- [INPUT DATA]

= Beginning of Section =

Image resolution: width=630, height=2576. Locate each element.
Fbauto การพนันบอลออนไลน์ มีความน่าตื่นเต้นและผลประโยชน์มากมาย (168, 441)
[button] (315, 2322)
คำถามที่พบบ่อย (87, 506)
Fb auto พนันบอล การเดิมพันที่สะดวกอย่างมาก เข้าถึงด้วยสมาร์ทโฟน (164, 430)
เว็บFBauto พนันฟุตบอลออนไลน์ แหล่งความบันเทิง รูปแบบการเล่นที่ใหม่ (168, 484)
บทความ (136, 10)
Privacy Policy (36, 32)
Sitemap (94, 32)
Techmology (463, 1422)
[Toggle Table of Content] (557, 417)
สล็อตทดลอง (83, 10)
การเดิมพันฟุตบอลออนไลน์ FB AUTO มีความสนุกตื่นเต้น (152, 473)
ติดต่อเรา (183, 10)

= End of Section =
= Beginning of Section =

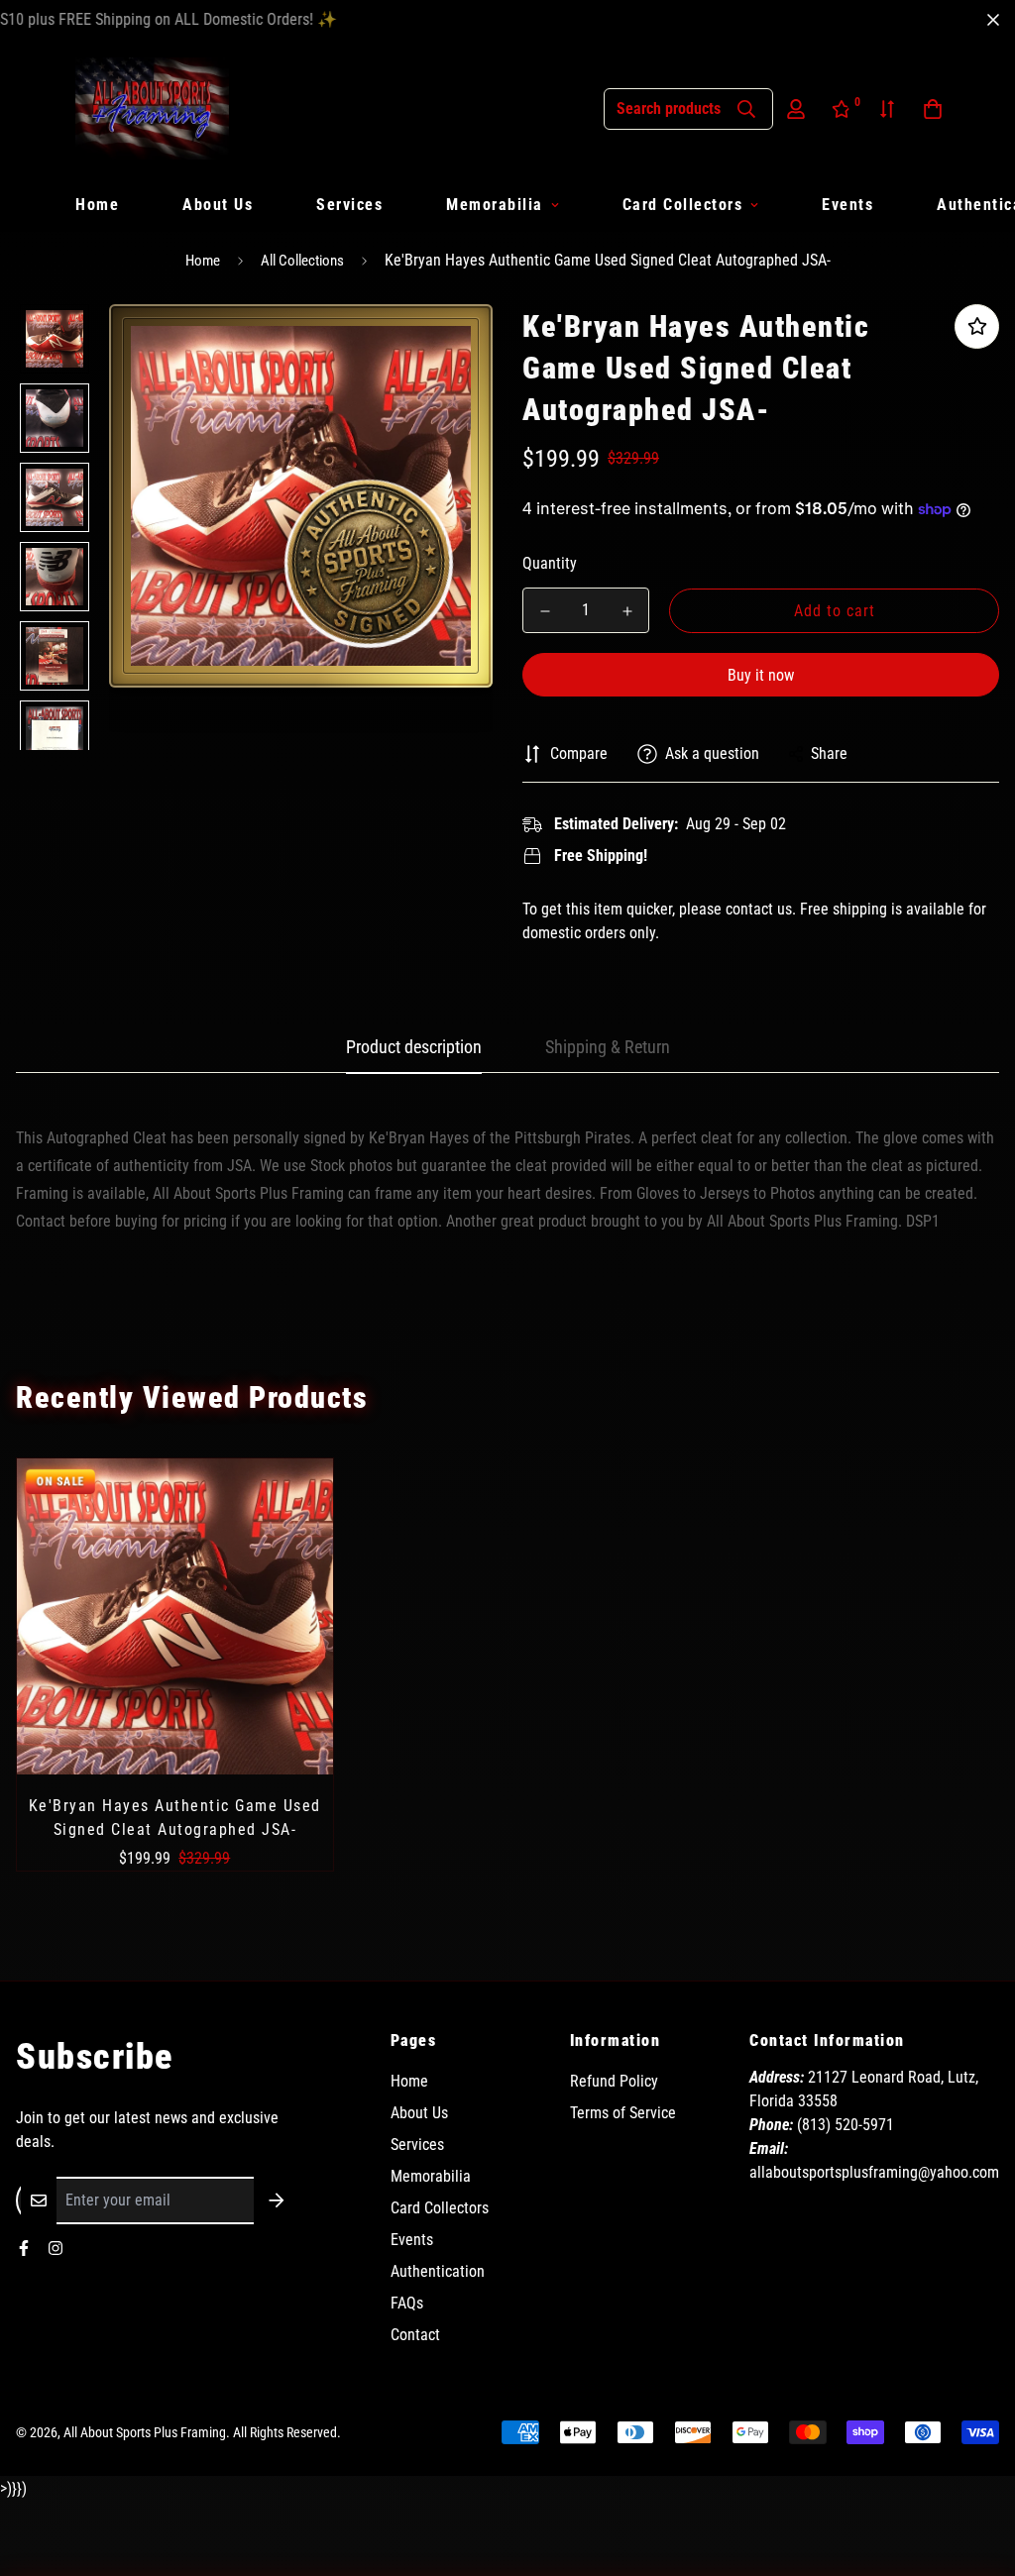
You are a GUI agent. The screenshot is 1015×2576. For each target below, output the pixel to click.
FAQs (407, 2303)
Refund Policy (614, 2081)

= End of Section =
= Beginning of Section =

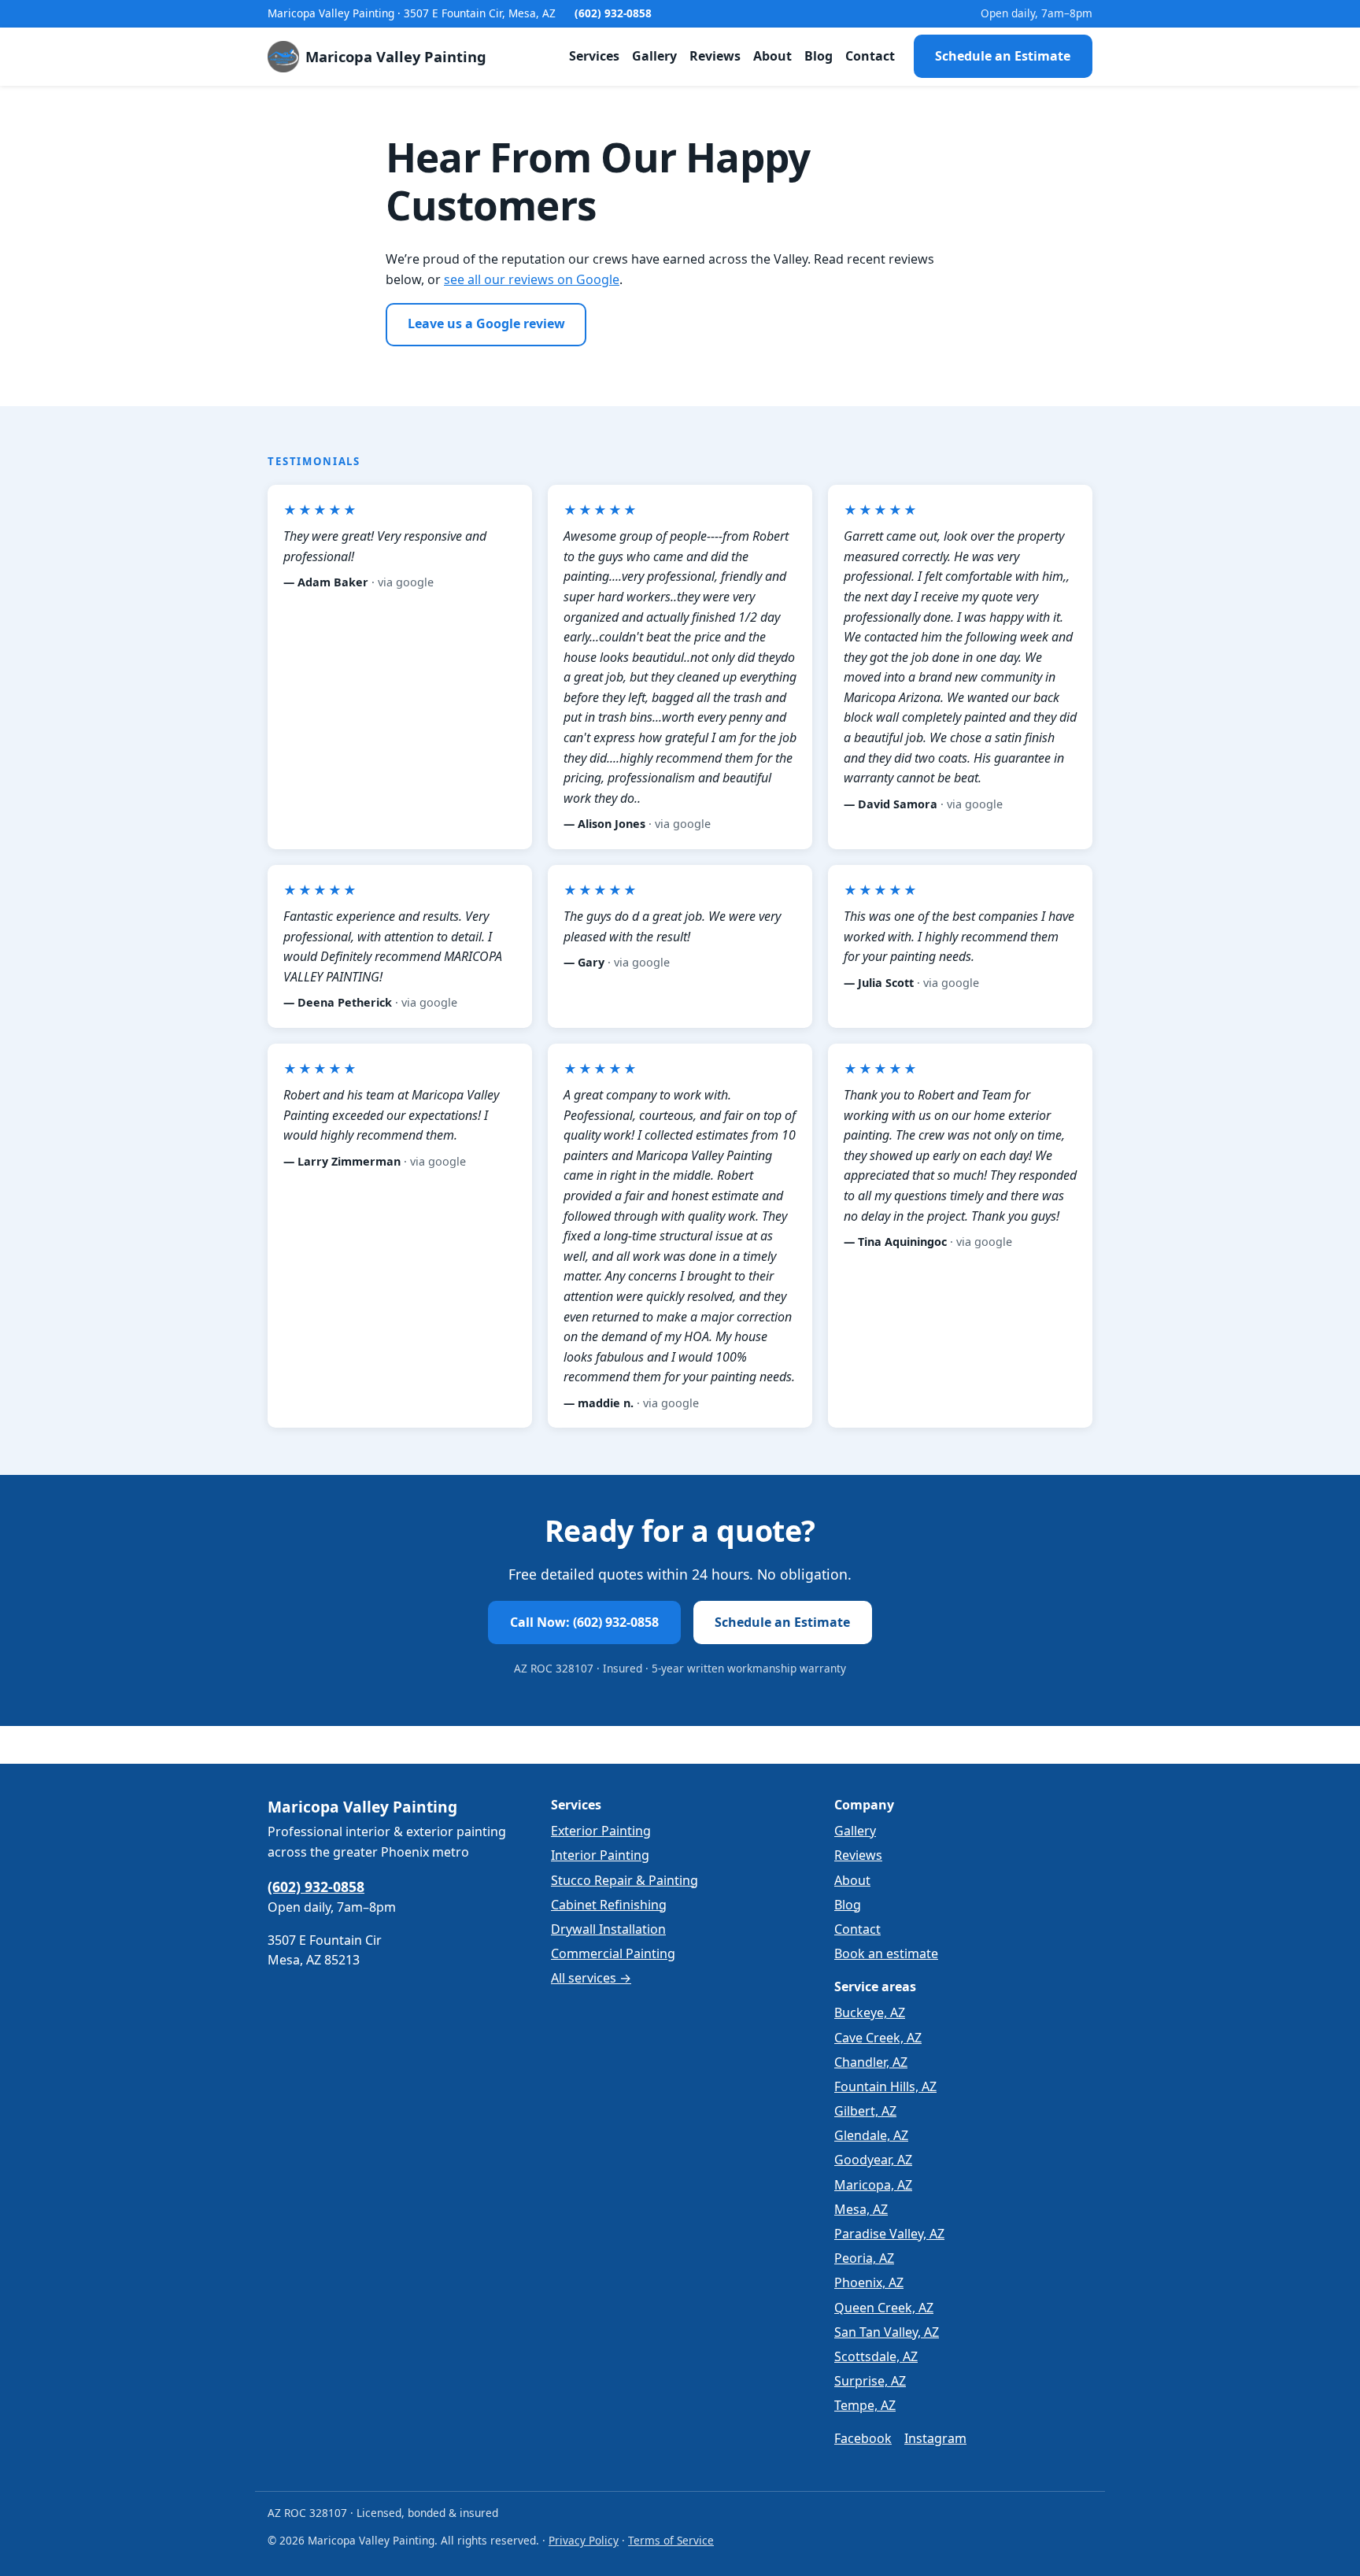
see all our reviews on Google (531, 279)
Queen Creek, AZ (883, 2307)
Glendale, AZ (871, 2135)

= End of Section =

- [TASK DESCRIPTION] Total up the lines in the listing above that include "each". Give the number by itself.

- [TASK RESPONSE] 2